As a work written in hypertext, Shelley Jackson's Patchwork Girl is made up of links as well as lexias (substantially more links than lexias, in fact). It is the presence (and, in some cases, the absence) of links that make Patchwork Girl a "patchwork".
Patchwork, in its traditional sense, is the creation of a work (a quilt, for example) by sewing together scraps of fabric to create a sort of fabric mosaic (or, in the case of the Frankenstein story it parallels, sewing together scraps of people). Like a mosaic, it is the overall effect of the work that is important; the viewer who is captivated by any given patch to the point of exclusion of the rest is missing the point, just as the reader who focuses on a single narrative thread of Jackson's work (though her prose is far more captivating than any scrap of cloth) fails to get the full effect.

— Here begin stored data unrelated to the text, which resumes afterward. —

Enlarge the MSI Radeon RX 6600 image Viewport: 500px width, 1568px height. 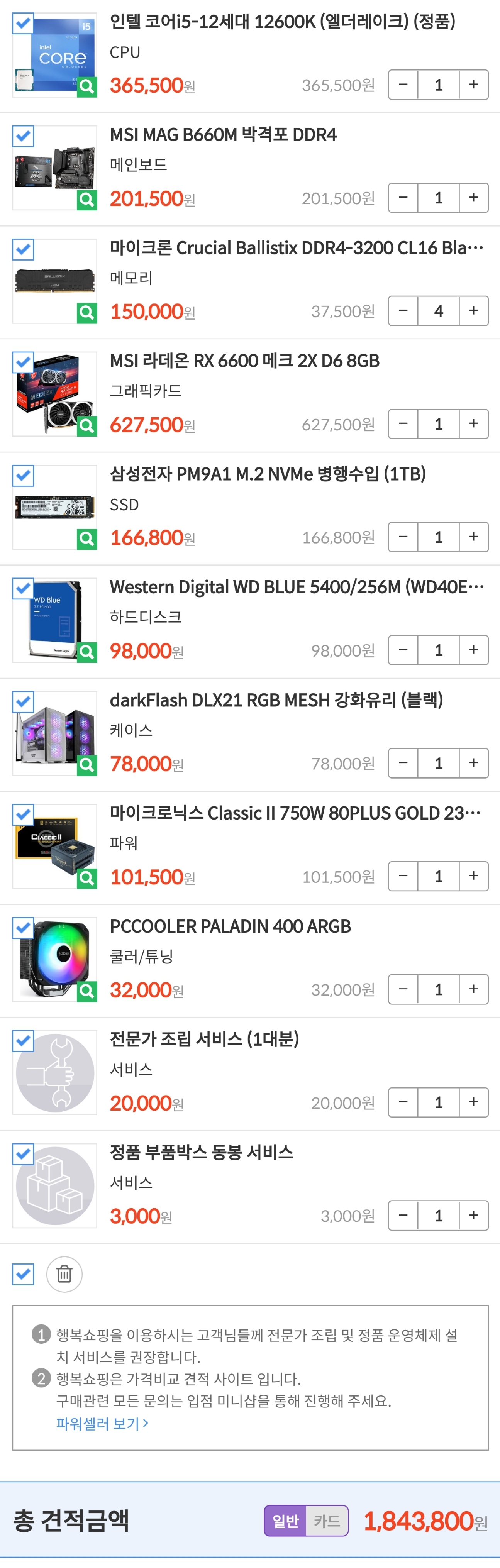[x=87, y=425]
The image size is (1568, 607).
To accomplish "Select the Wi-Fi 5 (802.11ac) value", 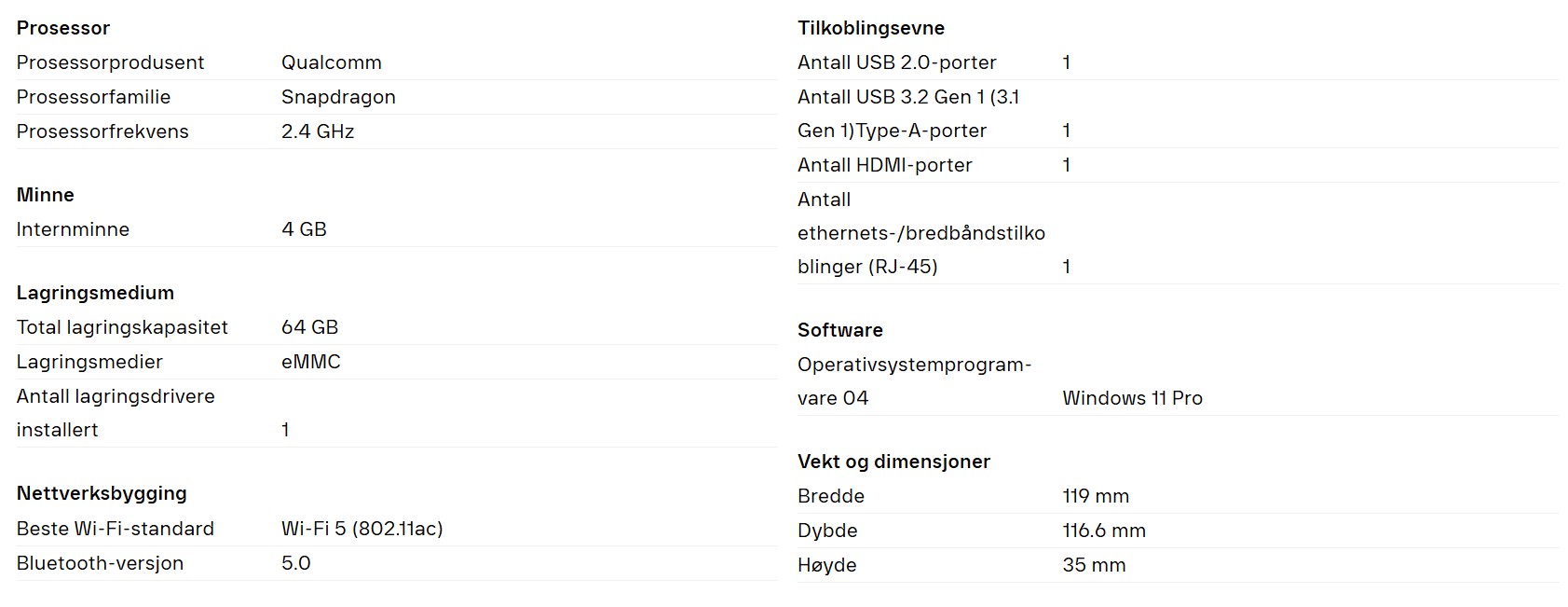I will point(361,529).
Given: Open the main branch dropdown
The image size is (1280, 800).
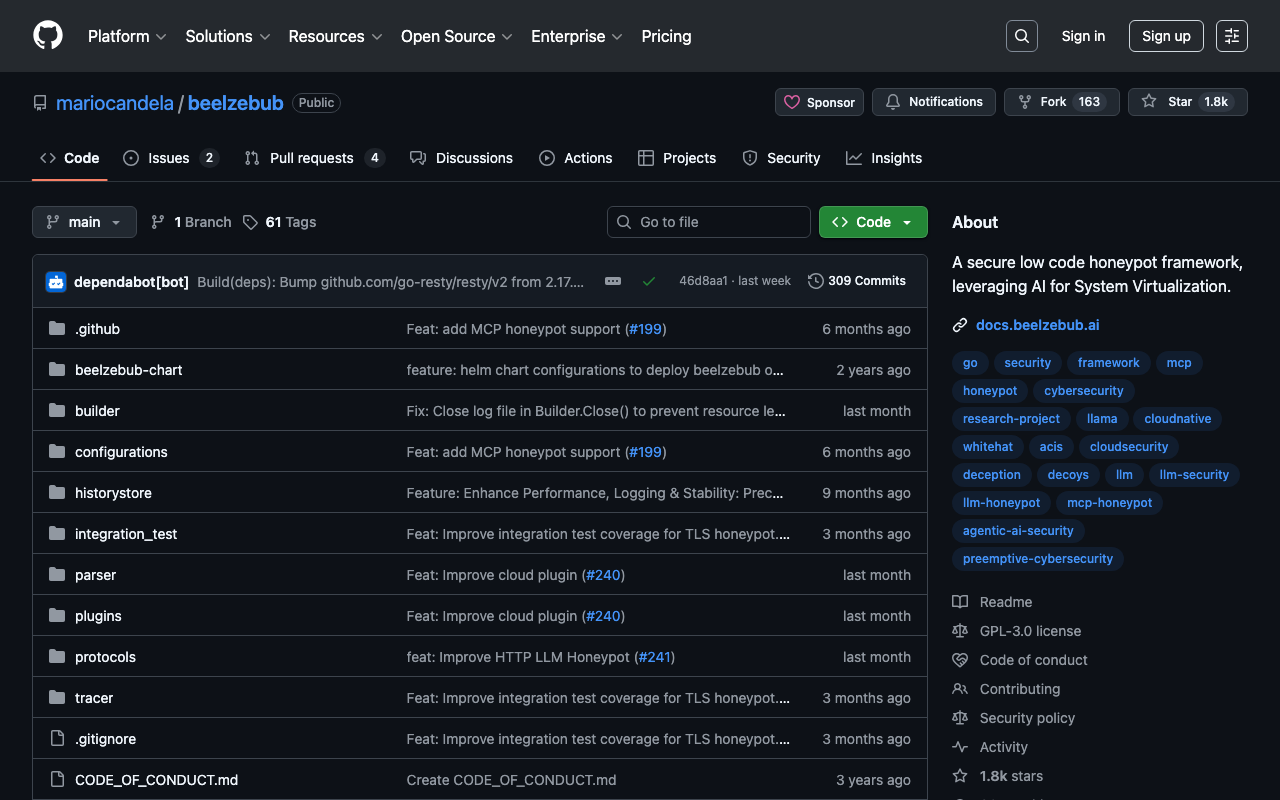Looking at the screenshot, I should tap(84, 222).
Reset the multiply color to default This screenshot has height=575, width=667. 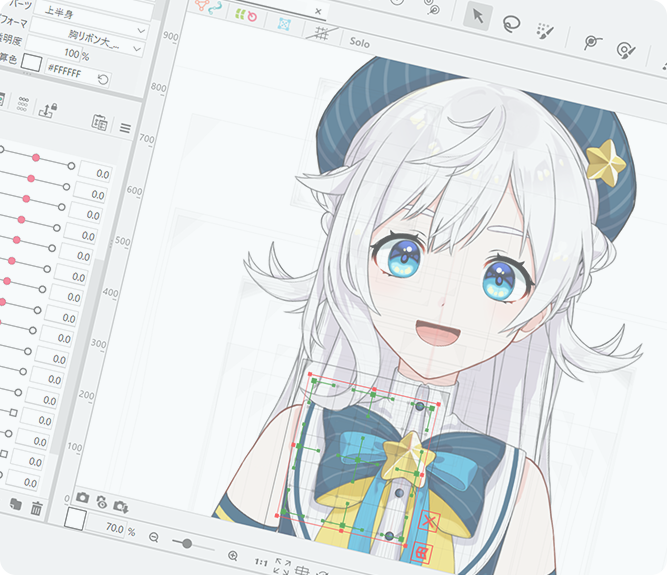point(103,79)
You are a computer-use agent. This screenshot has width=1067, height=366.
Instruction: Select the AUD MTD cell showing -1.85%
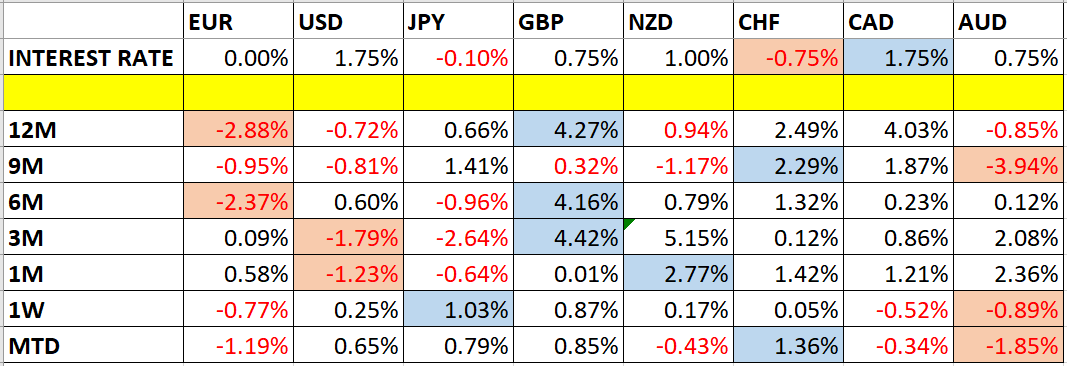[1008, 346]
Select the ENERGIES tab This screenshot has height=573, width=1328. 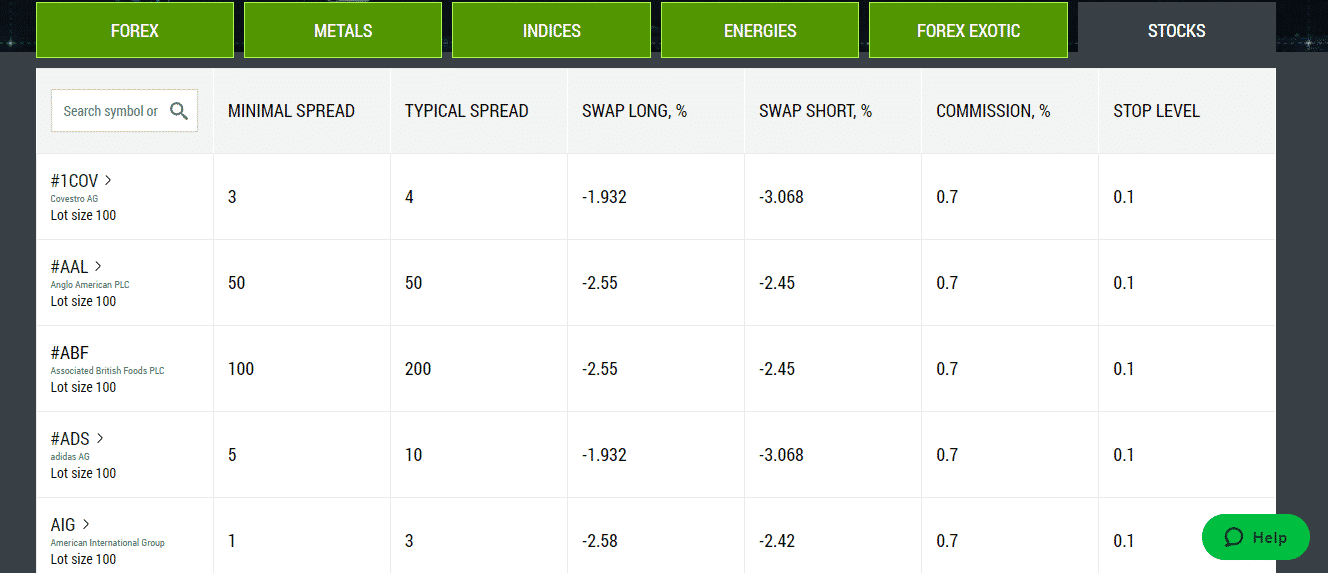[x=760, y=30]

The difficulty of "getting the point" of Patchwork Girl lies in the fact that, unlike when viewing a quilt, one cannot step back from the screen to see the work in full. The only views the reader is allowed are a close-up of a few lexias at a time (due to limitations of RAM and resolution) or an overview mode that shows structure but little content (a view analogous even in appearance to a paint-by-number picture). Since the emphasized view is that which focuses on the individual lexia, the "needlework" of connecting the lexia takes on the importance of guiding the eye (and mind) through the work.